According to a viewpoint article published in JAMA, there currently is debate regarding the definition of “normal” values of common laboratory tests for the application in precision medicine research and big data assessment. Additionally, the term “healthy individuals” for referencing laboratory values on a comparative basis can also be challenging to define.
Defining normality and ensuring multiplicity across population strata are just 2 of the issues involved in precision medicine research. Furthermore, the act of defining a generally healthy population for estimating a “normal” variation range across the population is an inherent challenge in applying clinical laboratory testing in research. Health is considered a relative condition that lacks a standardized definition, and the definition of what “health” comprises varies among laboratories.
Current disparities exist between guidelines from the Clinical and Laboratory Standards Institute (CLSI) and clinical research practice with regard to how many reference individuals should be enrolled in a study to establish or verify reference intervals for laboratory analytes. Although the CLSI recommends 120 reference individuals, researchers often use fewer than 120 individuals to verify an existing reference range, with some laboratories only using approximately 20 individuals.

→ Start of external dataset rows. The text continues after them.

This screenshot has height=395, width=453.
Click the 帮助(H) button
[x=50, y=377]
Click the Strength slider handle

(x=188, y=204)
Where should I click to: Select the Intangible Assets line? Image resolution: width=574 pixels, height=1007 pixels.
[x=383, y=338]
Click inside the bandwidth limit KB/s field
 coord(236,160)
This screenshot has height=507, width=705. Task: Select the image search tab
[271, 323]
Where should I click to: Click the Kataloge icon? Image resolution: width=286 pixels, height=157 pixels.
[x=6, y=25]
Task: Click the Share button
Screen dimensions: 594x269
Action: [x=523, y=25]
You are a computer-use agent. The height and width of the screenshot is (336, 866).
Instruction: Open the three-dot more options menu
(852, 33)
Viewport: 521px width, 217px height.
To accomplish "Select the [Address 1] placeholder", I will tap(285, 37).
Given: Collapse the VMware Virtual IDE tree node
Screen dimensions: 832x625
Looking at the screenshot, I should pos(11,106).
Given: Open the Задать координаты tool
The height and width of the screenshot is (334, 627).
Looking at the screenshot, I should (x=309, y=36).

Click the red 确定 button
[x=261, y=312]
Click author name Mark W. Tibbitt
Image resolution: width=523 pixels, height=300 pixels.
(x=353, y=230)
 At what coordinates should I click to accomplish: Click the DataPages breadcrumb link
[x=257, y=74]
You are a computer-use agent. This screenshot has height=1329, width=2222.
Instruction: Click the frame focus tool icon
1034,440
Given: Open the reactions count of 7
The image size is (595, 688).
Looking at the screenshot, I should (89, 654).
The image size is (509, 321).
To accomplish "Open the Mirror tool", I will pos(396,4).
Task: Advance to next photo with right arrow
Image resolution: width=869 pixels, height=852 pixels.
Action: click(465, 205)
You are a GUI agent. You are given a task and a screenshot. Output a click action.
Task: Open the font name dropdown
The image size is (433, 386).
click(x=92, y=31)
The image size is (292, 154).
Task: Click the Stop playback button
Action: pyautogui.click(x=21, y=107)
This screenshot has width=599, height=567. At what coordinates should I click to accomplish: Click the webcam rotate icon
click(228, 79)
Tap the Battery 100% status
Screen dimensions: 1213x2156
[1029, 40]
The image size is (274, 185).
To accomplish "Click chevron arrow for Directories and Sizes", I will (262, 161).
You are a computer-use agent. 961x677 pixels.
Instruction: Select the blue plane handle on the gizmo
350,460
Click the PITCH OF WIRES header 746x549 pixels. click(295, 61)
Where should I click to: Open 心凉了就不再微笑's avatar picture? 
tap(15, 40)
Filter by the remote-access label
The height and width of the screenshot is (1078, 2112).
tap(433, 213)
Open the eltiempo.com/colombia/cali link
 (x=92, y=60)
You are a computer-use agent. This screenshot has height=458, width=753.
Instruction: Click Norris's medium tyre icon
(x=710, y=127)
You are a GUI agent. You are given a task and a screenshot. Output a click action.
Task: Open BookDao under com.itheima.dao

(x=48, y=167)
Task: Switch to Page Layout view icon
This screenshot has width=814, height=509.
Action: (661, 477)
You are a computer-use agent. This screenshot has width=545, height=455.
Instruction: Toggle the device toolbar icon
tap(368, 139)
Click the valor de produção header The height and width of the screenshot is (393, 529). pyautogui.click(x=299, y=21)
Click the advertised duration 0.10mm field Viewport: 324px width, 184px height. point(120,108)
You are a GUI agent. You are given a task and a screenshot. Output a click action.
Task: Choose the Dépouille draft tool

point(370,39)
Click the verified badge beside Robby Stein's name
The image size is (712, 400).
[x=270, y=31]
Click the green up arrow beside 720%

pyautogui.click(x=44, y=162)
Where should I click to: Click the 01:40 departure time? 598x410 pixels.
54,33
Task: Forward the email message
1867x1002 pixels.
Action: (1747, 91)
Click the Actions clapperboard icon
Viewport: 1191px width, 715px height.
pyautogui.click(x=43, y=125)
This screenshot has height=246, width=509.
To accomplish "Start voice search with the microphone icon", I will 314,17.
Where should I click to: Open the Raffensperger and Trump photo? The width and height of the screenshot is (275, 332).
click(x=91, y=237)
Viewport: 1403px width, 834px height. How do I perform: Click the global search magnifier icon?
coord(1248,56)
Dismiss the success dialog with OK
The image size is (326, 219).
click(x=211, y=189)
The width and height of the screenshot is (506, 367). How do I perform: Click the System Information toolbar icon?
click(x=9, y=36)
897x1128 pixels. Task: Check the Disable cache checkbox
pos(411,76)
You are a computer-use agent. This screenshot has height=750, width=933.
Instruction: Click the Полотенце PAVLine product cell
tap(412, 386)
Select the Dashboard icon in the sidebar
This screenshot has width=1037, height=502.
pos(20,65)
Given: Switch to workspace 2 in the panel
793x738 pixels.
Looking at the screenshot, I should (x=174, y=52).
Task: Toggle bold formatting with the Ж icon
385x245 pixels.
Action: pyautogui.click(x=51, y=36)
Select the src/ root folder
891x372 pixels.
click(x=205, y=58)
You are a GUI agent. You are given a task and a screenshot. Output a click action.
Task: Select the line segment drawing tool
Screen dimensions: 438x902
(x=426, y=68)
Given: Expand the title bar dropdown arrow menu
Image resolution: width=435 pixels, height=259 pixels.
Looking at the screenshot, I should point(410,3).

Additionally, multiplicity of analytes (eg, hemoglobin A1C) distributed across the population and subpopulations likely present differences if no corrections are made for the number of performed comparisons. Computing reference intervals in large-scale data sets (eg, electronic health records) while attempting to overcome the obstacles in multiplicity can often result in suboptimal test utilization across the population, resulting in reductions in sensitivity, specificity, and clinical utility.
Electronic health records, however, may offer solutions by helping to facilitate systematic analyses across laboratories and other data sets while concurrently adjusting for the scale of multiple testing. Computationally derived genetic ancestry in addition to laboratory testing could also help overcome the conflation of race and ancestry that is pervasive in data.
Multiple groups, including researchers and laboratories, can help achieve proposed goals by actively “sharing estimated reference intervals across demographic strata and documenting design choices such as outlier procedures and inclusion criteria, allowing other researchers to reproduce their calculations.” Additionally, healthcare institutions may also be highly valuable in these efforts by making “consented patient data available to compute reference ranges for their populations.”
Manrai AK, Patel CJ, Ioannidis JPA. In the era of precision medicine and big data, who is normal? [published online April 23, 2018]. JAMA. doi:10.1001/jama.2018.2009.